The apparent inconsistency in the effects of tDCS and γ-tACS on working memory performance in schizophrenia may be related to divergent effects on pathophysiology.

We have previously shown that tDCS enhanced working memory in schizophrenia seemingly by restoring normal gamma oscillatory function, most likely via indirect effects of tDCS on GABA-ergic activity (Hoy et al. 2014, 2015a, b). Therefore, in light of the importance of gamma activity for working memory in schizophrenia, we hypothesized that tACS applied within the gamma range (γ-tACS) would result in significantly greater improvements through a process of direct gamma entrainment. We propose that the lack of effect seen in the current study is most likely due to an inability of tACS to ‘entrain’ oscillatory activity in the absence of an innate ability to generate/modulate endogenous oscillations, as is the case in schizophrenia (Sun et al. 2011). Studies have shown that abnormalities in gamma activity in schizophrenia are essentially a downstream consequence of impairments in cortical inhibition; therefore, it may be that alteration of GABA-ergic activity is required for restoration of gamma modulation in this patient group—as is the posited mechanism of action of tDCS (Hoy et al. 2015a, b).

In light of the absence of a learning effect in the γ-tACS condition it could be also argued that this stimulation actively interfered with the patient’s learning ability. Either through disruption of the patient’s ability to intrinsically entrain gamma to a degree to meet task demands; or, from a more practical standpoint, that the visual phosphenes induced with γ-tACS interfered with patient’s ability to engage in the intra-stimulation task lessening the behavioural ‘learning opportunity’ that was provided in the sham and tDCS conditions. However, such an explanation is not supported by the data. There was no effect of stimulation, nor a stimulation by time interaction, for performances on the intra-stimulation task. Indeed, looking at the means γ-tACS showed the same pattern of performance across these two time points as was seen in sham (i.e. non-significant decrease), while tDCS showed a small mean improvement. These data are more supportive of tDCS enhancing an intrinsic learning effect and γ-tACS showing an absence of effect.

● **Information**:
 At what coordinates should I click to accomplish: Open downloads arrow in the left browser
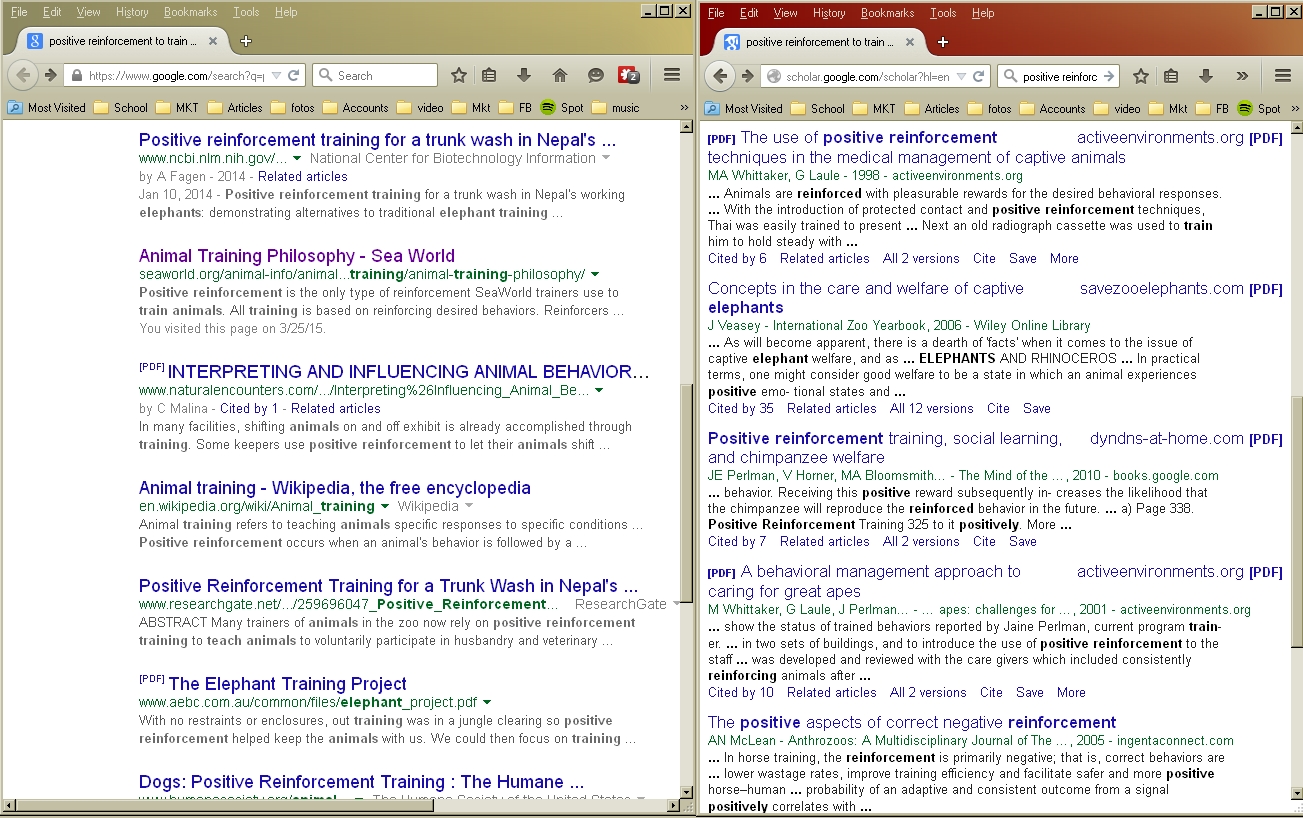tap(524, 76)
...
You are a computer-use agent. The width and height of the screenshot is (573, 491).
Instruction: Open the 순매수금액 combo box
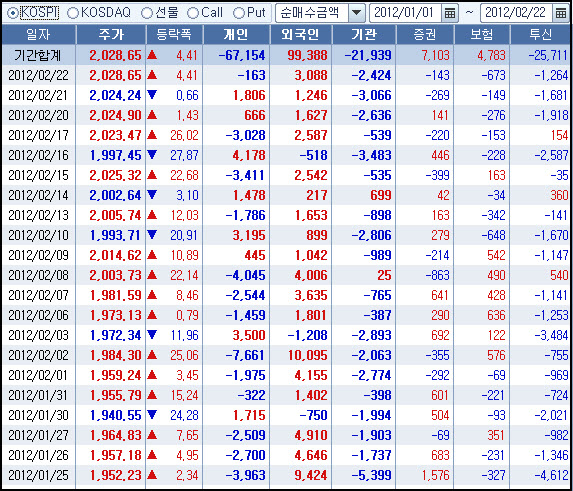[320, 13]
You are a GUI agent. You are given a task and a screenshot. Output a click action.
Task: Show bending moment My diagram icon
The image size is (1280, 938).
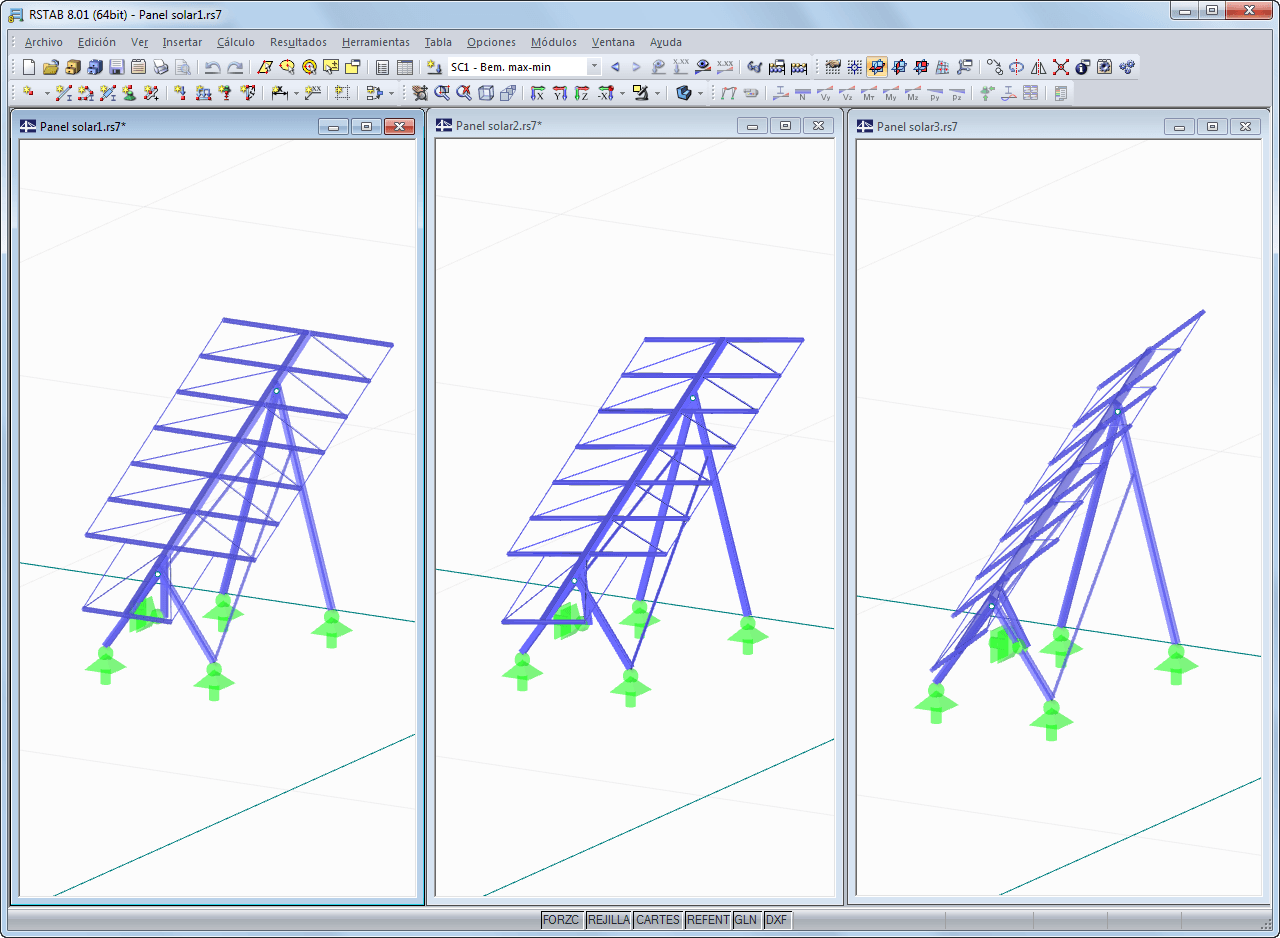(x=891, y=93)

● **Parts of the exercise**:
A - Condense the paragraph beginning "We have previously shown" in the reading text on brain stimulation in schizophrenia into a short bulleted list that keeps its main facts.
B - According to the reading text on brain stimulation in schizophrenia, which condition showed a small mean improvement on the intra-stimulation task?
C - Extend the reading text on brain stimulation in schizophrenia with one more paragraph that picks up after its final sentence.

● **Answers for this exercise**:
A -
- The authors' earlier work found that tDCS enhanced working memory in schizophrenia. It seemed to do this by restoring normal gamma oscillatory function, most likely through indirect effects on GABA-ergic activity.
- Because gamma activity matters for working memory in schizophrenia, they hypothesized that γ-tACS would bring greater improvements through direct gamma entrainment.
- The current study found no effect. They attribute this most likely to tACS being unable to entrain oscillations when there is no innate ability to generate or modulate endogenous oscillations, as in schizophrenia.
- Gamma abnormalities in schizophrenia are a downstream consequence of impaired cortical inhibition. Restoring gamma modulation may therefore require altering GABA-ergic activity, which is the posited mechanism of tDCS.

B - tDCS showed a small mean improvement.

C -
This preliminary investigation of the effects of γ-tACS on working memory enhancement in schizophrenia indicates that this form of stimulation is not superior to tDCS in inducing behavioural change. These findings need to be considered in light of a number of limitations. Firstly, as stated, this is a preliminary investigation and included only ten patients. These findings would need to be confirmed in a larger sample size. Also, in the current study we applied γ-tACS without an offset, to avoid the impact of static polarity effects; however, it may be that the provision of γ-tACS with a DC offset to induce excitability changes is required for gamma entrainment with tACS in schizophrenia. In addition, there is the potential that the ‘reference’ electrode, particularly in the tACS condition, has active effects. Therefore, the results could be contributed to modulation of activity in regions such as the orbitofrontal cortex. It is not possible to ascertain such affects without utilizing neurophysiological outcomes and field modelling in future studies. Indeed, inclusion of neurobiological measures in future research would provide important information as to the mechanisms of actions of these varying stimulation approaches.